Mar 20, 2013
Nano-embossing reveals properties of metallic supercooled liquids
When fabricating nanoscale devices by surface embossing techniques, it can be difficult to control pattern uniformity and make durable master moulds. Now, researchers at Texas Tech and Yale University in the US have demonstrated that nano-embossing with amorphous metals (metallic glasses) not only overcomes these hurdles, but also provides a wealth of information about the properties of metallic glasses in the supercooled liquid state.
Our study focused on mechanisms that control pattern non-uniformity observed in nano-embossing of metallic glasses (see figure). We have developed a quantitative model that describes how the nanoimprinted pattern forms and predicts how interfacial forces (such as the capillary pressure) affect pattern non-uniformity profiles.
The theory is an important step towards developing a controllable nanoimprinting technique, and it also provides a new way to evaluate the surface tension of metallic glasses by comparing the observed surface pattern with the theory model. The surface tension of metallic glasses is difficult to measure using standard techniques because of high material viscosity under thermoplastic forming conditions.

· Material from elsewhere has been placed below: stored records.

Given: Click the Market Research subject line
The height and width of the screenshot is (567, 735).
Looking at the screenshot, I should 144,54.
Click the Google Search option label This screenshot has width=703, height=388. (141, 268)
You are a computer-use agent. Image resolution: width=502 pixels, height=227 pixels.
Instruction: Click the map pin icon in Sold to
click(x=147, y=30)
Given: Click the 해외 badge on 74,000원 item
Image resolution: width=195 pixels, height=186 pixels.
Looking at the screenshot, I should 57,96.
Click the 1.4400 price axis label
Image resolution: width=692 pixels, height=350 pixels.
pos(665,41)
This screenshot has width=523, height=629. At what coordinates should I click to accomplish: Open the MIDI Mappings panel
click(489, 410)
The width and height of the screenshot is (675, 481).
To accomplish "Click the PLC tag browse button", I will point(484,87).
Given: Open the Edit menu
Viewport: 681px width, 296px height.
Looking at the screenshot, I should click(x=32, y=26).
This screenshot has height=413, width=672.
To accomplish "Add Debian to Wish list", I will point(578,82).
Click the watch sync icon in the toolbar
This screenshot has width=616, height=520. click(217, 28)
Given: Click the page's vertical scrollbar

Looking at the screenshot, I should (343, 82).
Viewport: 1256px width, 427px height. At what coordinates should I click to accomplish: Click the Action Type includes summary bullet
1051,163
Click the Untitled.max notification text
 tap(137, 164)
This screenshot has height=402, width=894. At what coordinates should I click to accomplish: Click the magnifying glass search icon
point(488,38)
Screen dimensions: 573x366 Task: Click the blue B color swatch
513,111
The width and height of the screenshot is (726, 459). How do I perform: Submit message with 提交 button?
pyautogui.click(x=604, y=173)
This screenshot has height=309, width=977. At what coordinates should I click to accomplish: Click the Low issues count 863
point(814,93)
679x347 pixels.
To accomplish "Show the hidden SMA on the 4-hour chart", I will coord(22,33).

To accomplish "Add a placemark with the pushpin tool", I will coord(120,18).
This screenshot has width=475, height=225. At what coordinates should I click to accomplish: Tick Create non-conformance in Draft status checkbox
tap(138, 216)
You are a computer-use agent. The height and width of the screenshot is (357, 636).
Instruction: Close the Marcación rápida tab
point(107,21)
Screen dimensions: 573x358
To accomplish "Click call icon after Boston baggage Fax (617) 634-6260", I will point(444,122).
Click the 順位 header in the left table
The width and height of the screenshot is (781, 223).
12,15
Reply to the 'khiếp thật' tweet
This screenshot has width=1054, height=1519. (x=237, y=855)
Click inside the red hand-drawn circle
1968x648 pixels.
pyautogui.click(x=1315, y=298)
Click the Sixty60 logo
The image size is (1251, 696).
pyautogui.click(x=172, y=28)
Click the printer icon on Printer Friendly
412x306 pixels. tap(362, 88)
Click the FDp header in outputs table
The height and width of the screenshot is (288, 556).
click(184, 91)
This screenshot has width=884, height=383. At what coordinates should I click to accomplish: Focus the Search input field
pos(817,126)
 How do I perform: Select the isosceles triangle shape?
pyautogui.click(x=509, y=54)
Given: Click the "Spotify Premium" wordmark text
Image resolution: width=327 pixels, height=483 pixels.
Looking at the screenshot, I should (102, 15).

Our team has also shown that for oxidation-prone metallic liquids, an additional surface force, associated with the rigidity of the surface oxide layer, hinders nanopattern formation. The model can be used to determine the degree of oxidation and the strength of the oxide layer at the entrance of mould nanocavities, and the theory has been validated by experiments conducted on oxidation-resistant and oxidation-prone metallic glasses.
Understanding the properties of amorphous metals in the supercooled liquid state is critical for fundamental science as well as for a wide range of applications that involve thermoplastic processing of metallic glasses. This work will provide new ways of measuring the properties of thermoplastics and hopefully lead to nanoscale applications for metallic glasses.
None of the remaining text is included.